= PASSAGE FOR REVIEW =
Pinus arunachalensis

Scientific classification
- Kingdom: Plantae
- Clade: Tracheophytes
- Clade: Gymnospermae
- Division: Pinophyta
- Class: Pinopsida
- Order: Pinales
- Family: Pinaceae
- Genus: Pinus
- Subgenus: P. subg. Strobus
- Section: P. sect. Quinquefoliae
- Subsection: P. subsect. Strobus
- Species: P. arunachalensis
- Binomial name: Pinus arunachalensis R.C.Srivastava, 2017
- Synonyms: Pinus parva (K.C.Sahni) R.C.Srivastava; Pinus wallichiana var. parva K.C.Sahni; Pinus wallichiana subsp. parva (K.C.Sahni) Silba; Pinus daflaensis Mahasin Ali Khan & Subir Bera;

= Pinus arunachalensis =

- Genus: Pinus
- Species: arunachalensis
- Authority: R.C.Srivastava, 2017
- Synonyms: Pinus parva (K.C.Sahni) R.C.Srivastava, Pinus wallichiana var. parva K.C.Sahni, Pinus wallichiana subsp. parva (K.C.Sahni) Silba, Pinus daflaensis Mahasin Ali Khan & Subir Bera

Species of conifer

Pinus arunachalensis is a species of large-sized conifer in the family Pinaceae.

= EXERCISE SET =
1 > Please list every synonym that the Pinus arunachalensis page gives for the species.
2 > Continue the Pinus arunachalensis page from its final sentence.

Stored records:
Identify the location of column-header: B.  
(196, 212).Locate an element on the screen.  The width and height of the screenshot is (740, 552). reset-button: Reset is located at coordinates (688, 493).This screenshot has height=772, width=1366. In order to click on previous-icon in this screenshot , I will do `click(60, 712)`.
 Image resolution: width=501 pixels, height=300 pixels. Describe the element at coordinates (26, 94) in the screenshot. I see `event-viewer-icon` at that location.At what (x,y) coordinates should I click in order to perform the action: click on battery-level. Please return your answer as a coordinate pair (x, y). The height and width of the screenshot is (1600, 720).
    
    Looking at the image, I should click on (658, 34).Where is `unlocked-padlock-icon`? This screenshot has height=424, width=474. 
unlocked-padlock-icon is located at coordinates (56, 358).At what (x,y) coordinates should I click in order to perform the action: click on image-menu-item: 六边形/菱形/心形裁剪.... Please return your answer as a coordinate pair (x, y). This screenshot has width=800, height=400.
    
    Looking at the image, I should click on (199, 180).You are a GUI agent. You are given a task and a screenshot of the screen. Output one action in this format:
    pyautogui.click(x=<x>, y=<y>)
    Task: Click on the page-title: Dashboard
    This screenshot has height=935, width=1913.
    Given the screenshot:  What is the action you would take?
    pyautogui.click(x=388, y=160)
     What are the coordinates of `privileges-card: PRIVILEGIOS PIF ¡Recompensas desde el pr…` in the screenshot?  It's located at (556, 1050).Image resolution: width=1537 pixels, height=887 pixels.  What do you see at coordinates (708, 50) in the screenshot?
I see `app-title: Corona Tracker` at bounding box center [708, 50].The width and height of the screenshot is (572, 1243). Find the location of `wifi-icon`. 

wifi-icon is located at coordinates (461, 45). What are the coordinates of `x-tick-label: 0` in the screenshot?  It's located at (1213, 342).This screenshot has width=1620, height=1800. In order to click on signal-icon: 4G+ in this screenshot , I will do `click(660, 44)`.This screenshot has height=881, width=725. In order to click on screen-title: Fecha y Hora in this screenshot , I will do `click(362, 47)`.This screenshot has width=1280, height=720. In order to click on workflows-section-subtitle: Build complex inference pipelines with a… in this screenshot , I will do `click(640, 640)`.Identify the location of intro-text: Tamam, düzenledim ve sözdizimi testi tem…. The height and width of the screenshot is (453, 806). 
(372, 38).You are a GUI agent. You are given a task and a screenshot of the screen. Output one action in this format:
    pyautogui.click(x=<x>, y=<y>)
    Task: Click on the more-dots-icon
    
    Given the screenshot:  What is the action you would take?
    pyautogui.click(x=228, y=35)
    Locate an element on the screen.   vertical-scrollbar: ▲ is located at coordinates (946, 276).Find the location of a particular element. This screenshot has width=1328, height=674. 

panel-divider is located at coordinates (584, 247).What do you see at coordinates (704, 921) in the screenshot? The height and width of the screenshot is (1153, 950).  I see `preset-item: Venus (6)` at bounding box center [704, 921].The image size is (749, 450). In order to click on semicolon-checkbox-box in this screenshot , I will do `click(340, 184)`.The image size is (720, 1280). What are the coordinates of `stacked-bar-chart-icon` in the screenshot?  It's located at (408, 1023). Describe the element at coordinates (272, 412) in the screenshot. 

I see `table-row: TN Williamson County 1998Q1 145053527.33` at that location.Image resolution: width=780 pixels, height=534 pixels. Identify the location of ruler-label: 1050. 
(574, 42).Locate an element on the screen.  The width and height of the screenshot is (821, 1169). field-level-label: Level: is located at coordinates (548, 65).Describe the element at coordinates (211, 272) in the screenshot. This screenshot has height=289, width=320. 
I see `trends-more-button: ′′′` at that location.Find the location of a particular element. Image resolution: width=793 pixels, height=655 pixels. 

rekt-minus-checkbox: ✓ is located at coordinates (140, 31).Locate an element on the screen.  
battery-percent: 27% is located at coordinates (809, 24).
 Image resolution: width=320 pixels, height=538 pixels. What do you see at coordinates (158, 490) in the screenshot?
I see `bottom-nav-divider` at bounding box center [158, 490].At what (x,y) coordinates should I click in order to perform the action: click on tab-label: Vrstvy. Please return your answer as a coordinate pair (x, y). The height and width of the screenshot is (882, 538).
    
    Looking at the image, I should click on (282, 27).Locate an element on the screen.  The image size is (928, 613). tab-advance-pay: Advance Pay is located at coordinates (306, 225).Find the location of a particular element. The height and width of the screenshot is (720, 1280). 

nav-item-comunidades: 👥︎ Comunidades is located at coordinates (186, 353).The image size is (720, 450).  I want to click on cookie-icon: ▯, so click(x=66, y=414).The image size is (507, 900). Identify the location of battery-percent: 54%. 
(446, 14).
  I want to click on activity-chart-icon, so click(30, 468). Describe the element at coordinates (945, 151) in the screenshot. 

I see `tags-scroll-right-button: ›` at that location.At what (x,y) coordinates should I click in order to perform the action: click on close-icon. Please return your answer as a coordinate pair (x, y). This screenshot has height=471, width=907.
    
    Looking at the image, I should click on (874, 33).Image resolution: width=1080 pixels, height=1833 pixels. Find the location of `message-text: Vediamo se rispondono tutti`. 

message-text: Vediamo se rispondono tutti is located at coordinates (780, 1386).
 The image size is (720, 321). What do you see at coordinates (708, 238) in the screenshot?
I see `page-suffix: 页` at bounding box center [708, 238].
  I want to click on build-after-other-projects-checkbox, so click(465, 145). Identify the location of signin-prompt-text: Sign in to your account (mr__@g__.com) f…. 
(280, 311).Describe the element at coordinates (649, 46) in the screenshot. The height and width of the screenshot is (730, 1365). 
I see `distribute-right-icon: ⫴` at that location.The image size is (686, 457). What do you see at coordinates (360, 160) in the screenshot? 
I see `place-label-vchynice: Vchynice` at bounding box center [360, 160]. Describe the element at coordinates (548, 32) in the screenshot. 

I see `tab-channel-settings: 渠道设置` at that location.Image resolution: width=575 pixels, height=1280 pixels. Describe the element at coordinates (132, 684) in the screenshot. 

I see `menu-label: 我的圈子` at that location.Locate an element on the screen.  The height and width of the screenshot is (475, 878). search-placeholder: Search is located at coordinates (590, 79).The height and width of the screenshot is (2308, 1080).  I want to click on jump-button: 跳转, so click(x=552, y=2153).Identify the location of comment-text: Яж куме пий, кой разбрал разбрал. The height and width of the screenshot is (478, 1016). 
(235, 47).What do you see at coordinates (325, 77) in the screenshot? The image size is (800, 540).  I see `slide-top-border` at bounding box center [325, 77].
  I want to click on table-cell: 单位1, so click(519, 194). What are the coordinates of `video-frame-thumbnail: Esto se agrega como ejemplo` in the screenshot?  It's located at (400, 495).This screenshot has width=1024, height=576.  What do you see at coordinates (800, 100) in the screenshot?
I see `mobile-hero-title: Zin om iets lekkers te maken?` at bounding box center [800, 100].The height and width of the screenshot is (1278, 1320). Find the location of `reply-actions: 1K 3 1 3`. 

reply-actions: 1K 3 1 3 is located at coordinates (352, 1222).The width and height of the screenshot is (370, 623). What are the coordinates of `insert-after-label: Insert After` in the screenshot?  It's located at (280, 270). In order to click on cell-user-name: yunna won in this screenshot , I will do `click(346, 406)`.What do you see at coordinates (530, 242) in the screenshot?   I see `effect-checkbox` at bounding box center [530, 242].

= REPLIES =
1 >
- Pinus parva (K.C.Sahni) R.C.Srivastava
- Pinus wallichiana var. parva K.C.Sahni
- Pinus wallichiana subsp. parva (K.C.Sahni) Silba
- Pinus daflaensis Mahasin Ali Khan & Subir Bera

2 >
It is native to the Arunachal Pradesh state of northeastern India, specifically near the towns or districts of Tawang and West Kameng in the eastern Himalayan Mountains, from which Pinus ravii is also found. The species range is located within a temperate climate. It has a smaller structure and size than Pinus wallichiana, but is larger than Pinus ravii.

== Etymology ==
The Latin epithet "arunachalensis" in Pinus arunachalensis was named for the state of Arunachal Pradesh, India.

It was originally listed under the now regarded synonym: Pinus parva (Pinus wallichiana var. parva), but the same scientific name was already taken for a fossil pine species, hence it was renamed and revised as such.